*** The data ***

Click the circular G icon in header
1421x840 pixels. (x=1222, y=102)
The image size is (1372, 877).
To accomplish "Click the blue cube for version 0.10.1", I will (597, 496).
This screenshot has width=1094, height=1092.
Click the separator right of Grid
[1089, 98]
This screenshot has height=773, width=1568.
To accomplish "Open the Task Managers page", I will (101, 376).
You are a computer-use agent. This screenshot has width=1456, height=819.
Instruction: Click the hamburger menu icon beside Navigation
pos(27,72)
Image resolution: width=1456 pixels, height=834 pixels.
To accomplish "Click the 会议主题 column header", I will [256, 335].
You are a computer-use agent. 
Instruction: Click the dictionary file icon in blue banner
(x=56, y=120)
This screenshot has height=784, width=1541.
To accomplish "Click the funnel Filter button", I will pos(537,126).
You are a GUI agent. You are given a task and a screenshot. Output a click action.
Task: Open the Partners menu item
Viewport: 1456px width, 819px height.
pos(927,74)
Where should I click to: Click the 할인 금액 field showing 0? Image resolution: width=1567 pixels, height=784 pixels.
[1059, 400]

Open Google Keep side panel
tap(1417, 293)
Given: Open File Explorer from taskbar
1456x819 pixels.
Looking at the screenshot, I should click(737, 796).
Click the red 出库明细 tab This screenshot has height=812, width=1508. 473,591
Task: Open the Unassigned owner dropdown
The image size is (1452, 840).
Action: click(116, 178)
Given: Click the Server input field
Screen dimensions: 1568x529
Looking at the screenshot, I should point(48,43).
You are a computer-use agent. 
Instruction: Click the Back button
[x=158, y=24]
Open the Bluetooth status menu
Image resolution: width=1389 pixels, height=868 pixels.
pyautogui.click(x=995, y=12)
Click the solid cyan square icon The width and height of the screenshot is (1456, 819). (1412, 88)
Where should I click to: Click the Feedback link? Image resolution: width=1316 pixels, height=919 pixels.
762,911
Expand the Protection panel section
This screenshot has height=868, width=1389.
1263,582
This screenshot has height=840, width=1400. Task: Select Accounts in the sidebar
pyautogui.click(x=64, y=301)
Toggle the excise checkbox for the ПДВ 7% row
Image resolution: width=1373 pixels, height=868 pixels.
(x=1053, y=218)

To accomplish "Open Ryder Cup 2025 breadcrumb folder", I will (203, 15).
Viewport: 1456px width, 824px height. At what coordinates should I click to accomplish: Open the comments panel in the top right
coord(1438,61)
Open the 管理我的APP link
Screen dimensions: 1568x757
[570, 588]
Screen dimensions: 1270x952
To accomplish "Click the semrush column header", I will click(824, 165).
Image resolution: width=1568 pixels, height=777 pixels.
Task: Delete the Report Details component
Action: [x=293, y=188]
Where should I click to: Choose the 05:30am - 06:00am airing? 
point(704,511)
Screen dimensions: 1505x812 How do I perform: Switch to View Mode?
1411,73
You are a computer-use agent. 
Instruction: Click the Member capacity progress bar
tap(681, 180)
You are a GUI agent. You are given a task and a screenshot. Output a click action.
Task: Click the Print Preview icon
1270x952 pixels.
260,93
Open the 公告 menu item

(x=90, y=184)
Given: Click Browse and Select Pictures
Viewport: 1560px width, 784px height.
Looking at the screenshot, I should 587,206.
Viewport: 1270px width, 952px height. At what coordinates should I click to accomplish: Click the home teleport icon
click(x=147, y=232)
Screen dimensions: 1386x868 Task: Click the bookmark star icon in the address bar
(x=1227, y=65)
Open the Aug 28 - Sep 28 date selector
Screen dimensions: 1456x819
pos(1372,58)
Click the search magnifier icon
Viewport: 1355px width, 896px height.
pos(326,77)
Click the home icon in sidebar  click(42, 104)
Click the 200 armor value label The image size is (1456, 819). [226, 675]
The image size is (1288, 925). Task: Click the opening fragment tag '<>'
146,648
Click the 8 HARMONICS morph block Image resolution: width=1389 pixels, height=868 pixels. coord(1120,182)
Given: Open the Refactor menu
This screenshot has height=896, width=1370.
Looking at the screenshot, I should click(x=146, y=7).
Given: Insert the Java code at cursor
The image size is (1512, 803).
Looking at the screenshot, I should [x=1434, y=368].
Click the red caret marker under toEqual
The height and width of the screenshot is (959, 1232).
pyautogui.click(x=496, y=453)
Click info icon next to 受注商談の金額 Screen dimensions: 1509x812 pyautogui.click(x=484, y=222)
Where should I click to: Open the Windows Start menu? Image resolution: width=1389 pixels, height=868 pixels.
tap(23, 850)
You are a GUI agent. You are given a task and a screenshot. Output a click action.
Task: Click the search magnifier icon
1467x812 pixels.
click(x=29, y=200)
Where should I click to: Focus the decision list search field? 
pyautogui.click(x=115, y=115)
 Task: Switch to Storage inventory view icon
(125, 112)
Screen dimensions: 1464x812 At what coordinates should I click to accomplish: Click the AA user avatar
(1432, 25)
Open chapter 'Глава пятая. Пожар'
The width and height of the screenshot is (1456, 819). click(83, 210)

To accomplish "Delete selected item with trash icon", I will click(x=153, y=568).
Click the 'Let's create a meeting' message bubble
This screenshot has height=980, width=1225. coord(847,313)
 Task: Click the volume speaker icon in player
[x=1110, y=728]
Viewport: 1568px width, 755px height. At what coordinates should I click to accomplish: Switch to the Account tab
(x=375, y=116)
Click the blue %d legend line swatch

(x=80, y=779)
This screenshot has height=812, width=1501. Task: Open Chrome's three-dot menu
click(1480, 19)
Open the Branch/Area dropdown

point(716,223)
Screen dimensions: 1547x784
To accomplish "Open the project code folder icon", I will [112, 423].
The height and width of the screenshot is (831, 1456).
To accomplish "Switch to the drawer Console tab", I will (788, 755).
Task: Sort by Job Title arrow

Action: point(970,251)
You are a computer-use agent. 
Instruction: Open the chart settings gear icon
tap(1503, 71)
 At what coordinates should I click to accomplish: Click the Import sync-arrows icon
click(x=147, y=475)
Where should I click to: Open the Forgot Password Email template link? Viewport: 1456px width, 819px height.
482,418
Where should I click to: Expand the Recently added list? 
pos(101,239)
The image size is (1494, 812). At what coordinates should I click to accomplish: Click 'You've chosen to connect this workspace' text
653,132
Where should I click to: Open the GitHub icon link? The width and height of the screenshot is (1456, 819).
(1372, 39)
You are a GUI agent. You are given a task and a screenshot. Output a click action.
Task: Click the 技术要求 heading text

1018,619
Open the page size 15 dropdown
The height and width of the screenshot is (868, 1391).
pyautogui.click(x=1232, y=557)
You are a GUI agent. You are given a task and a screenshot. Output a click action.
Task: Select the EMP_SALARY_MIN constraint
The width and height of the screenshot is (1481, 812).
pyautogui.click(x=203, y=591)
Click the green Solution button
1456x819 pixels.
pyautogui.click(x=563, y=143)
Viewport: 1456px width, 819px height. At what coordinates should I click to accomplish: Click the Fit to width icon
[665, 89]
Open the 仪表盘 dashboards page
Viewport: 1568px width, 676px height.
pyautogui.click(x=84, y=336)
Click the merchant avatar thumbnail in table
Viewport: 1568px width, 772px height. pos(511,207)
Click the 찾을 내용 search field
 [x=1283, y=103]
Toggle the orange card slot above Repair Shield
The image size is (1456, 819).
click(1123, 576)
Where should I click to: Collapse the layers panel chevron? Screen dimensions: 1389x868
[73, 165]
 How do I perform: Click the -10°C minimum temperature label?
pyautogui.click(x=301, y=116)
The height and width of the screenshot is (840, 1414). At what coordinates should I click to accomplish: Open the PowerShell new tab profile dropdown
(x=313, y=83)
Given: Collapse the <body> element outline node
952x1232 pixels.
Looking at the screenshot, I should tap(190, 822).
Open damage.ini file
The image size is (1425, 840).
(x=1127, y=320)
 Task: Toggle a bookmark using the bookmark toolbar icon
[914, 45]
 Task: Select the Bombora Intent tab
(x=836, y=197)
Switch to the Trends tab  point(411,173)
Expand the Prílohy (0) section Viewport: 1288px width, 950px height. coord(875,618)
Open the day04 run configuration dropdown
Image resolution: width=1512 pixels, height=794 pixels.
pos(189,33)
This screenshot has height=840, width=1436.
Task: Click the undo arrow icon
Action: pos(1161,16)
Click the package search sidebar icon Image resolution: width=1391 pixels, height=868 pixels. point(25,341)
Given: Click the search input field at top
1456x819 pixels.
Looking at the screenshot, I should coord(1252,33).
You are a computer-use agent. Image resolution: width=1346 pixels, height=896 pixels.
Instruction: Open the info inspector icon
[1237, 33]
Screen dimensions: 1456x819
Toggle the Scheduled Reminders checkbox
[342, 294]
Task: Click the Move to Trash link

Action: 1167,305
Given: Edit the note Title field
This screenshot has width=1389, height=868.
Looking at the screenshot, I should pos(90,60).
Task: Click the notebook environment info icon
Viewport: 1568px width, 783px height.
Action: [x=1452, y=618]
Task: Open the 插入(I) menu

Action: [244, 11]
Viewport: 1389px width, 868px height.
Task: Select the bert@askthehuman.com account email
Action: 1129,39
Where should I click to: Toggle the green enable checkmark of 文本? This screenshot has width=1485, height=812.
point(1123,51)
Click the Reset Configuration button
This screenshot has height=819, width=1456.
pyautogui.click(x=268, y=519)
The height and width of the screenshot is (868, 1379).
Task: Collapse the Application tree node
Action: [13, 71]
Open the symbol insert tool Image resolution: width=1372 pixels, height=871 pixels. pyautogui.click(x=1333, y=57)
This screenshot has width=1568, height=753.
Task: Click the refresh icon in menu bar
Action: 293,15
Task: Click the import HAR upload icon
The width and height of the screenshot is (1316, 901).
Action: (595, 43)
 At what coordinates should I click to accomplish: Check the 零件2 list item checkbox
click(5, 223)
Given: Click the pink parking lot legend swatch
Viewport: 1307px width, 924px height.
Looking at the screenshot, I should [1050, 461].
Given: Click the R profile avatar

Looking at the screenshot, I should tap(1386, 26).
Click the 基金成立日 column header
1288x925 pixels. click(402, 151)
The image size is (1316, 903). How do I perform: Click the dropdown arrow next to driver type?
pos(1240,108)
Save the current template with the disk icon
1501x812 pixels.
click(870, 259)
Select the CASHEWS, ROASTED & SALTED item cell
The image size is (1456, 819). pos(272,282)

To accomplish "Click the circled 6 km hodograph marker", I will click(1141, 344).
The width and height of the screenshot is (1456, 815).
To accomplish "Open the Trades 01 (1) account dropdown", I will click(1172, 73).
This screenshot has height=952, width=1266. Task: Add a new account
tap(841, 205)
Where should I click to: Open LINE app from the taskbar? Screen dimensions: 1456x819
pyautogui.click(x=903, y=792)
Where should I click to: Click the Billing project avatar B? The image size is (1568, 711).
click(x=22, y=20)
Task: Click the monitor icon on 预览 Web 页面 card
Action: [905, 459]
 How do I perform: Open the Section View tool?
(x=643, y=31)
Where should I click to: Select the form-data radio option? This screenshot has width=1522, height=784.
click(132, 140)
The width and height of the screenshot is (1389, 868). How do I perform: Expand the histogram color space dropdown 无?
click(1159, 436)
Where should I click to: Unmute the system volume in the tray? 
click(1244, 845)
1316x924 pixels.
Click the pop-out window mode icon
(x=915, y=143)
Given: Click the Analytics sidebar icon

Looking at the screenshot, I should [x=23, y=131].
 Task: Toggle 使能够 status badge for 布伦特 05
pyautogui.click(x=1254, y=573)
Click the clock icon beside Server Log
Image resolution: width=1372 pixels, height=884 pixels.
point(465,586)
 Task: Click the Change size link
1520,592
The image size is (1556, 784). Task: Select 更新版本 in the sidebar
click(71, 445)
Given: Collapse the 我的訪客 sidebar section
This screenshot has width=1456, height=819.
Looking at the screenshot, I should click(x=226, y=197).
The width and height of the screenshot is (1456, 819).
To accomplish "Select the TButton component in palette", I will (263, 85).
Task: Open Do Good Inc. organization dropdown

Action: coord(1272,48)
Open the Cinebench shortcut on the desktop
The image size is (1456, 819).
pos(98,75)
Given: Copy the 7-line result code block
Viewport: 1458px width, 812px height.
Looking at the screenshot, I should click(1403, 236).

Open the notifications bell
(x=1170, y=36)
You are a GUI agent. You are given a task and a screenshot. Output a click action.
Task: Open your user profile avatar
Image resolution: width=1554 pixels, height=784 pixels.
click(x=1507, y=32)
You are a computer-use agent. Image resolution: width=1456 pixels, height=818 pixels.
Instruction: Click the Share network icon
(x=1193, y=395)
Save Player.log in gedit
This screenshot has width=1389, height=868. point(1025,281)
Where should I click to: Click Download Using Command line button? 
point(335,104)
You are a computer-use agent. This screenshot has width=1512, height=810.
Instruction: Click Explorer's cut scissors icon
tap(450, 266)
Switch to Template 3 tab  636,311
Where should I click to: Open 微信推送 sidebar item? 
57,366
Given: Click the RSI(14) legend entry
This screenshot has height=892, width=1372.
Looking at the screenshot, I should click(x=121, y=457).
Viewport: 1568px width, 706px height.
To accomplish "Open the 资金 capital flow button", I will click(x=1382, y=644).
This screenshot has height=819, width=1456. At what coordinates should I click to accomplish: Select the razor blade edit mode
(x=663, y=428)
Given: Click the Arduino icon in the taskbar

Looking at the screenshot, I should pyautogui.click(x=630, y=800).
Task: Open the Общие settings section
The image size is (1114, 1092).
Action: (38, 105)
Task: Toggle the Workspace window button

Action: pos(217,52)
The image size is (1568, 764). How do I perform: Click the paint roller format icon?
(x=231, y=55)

*** End of The data ***

**Work required**
What the task asks for is a word-for-word repeat of the lines above, from the first through the one containing "Task: Open the Partners menu item".

**Written solution**
Click the circular G icon in header
1421x840 pixels. (x=1222, y=102)
The image size is (1372, 877).
To accomplish "Click the blue cube for version 0.10.1", I will (597, 496).
This screenshot has width=1094, height=1092.
Click the separator right of Grid
[1089, 98]
This screenshot has height=773, width=1568.
To accomplish "Open the Task Managers page", I will (101, 376).
You are a computer-use agent. This screenshot has width=1456, height=819.
Instruction: Click the hamburger menu icon beside Navigation
pos(27,72)
Image resolution: width=1456 pixels, height=834 pixels.
To accomplish "Click the 会议主题 column header", I will [256, 335].
You are a computer-use agent. 
Instruction: Click the dictionary file icon in blue banner
(x=56, y=120)
This screenshot has height=784, width=1541.
To accomplish "Click the funnel Filter button", I will pos(537,126).
You are a GUI agent. You are given a task and a screenshot. Output a click action.
Task: Open the Partners menu item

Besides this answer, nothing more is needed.